Gold prices, a barometer of safe haven demand across markets, hit nominal high during the final quarter of 2024, driven by geopolitical tensions and a ramp up in central bank purchases.

There were jitters across resource dependent economies, including Zimbabwe throughout 2024, as the prices of key minerals tumbled in big markets.

Many of the leading experts see the return of better fortunes this year, with the Australia-based Market Index forecasting average gold prices to remain robust at US$2 552 per ounce.

Market Index says prices would moderate slightly over the outlook to US$2 391 per ounce. Lithium, one of Zimbabwe’s most recent discoveries sought after in aggressively expanding electric vehicles (EVs) markets, would see average prices trending at US$878 a tonne in 2025, reflecting inventory surpluses and softer demand growth in the EVs market.

However, for Zimbabwe, the good news is, prices would rebound thereafter, bolstering revenues, and taxes.

Chitando said revenues would also be driven by increased output.

“We are at the moment just trying to get a feel of the latest price projections and then we firm up our target,” Chitando said.

“It will be significantly higher because of production and firming up of prices,” he says.

Growth in the mining sector would also be propelled by high exploration.

“Investors want to partner the government in exploration or invest in exploration…expand production exactly for those low-hanging fruits (exploration),” he said.

“It is really exploration (which is) also a low-hanging fruit, partnering operations, which require capital to expand.

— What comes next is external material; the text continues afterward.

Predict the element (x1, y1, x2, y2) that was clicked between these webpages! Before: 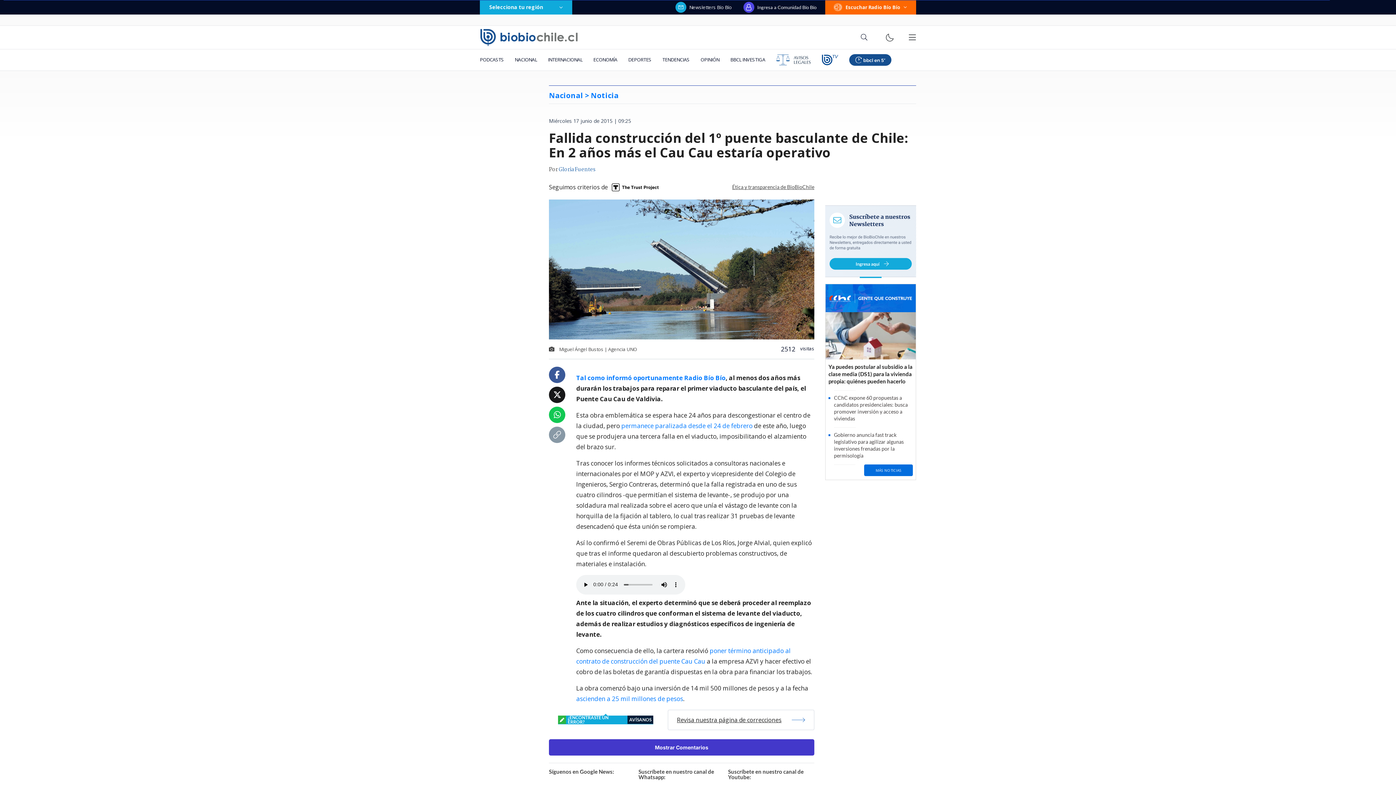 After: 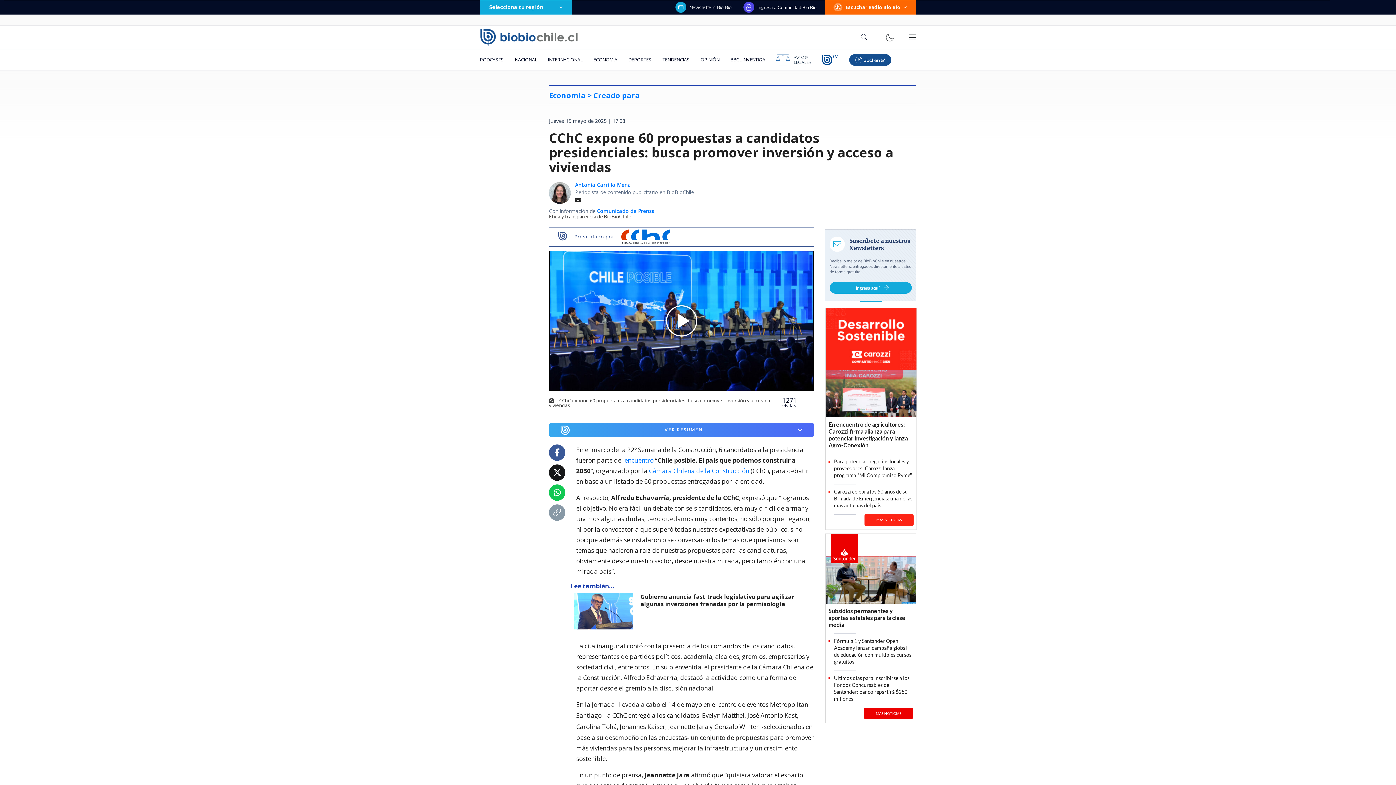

There are significant opportunities,” he told the Independent, as the newspaper sought his view on mining trends in 2025.

The southern African country is endowed with some of the world’s hottest minerals, including chrome and tin.

He spoke as the Chamber of Mines revealed in October protracted blackouts would cost the sector up to US$500 million in potential revenue in 2024 due to frequent down times.

According to the Zimbabwe National Chamber of Commerce, downtimes due to power cuts averaged 60% of production time in 2024.

However, this figure could be low in sectors such as mining, where some players have been importing power for their operations.

Mining industry executives ratcheted pressure on state power utility, Zesa at the time, telling it to take decisive action in order to protect over 30 000 workers employed in the sector.

The sector contributes about 12% to the country's gross domestic product and ships commodities that make up 80% of Zimbabwe’s exports annually.

A State of the Mining Sector Report released late last year by the CoMZ said upheavals in the industry had been compounded by the region’s highest power tariffs.

“Analysis of survey data shows that the mining industry is estimated to have lost around US$500 million of potential revenue due to output losses arising from power outages,” the report said.

It estimated that production had also crashed by 6% as a result of forex shortages.

Many areas are experiencing up to 16 hours of power cuts daily, disrupting businesses and daily activities.

According to the report, the mining industry is currently consuming approximately 600MW of power.

In the outlook for 2025, the industry’s electricity demand was expected to increase by about 18% to around 700MW, while diesel consumption is expected to increase by 12%, as firms turn to generators for electricity.

It is this and other hurdles that the government will have to contend with, as the battle to rebuild a shattered economy continues.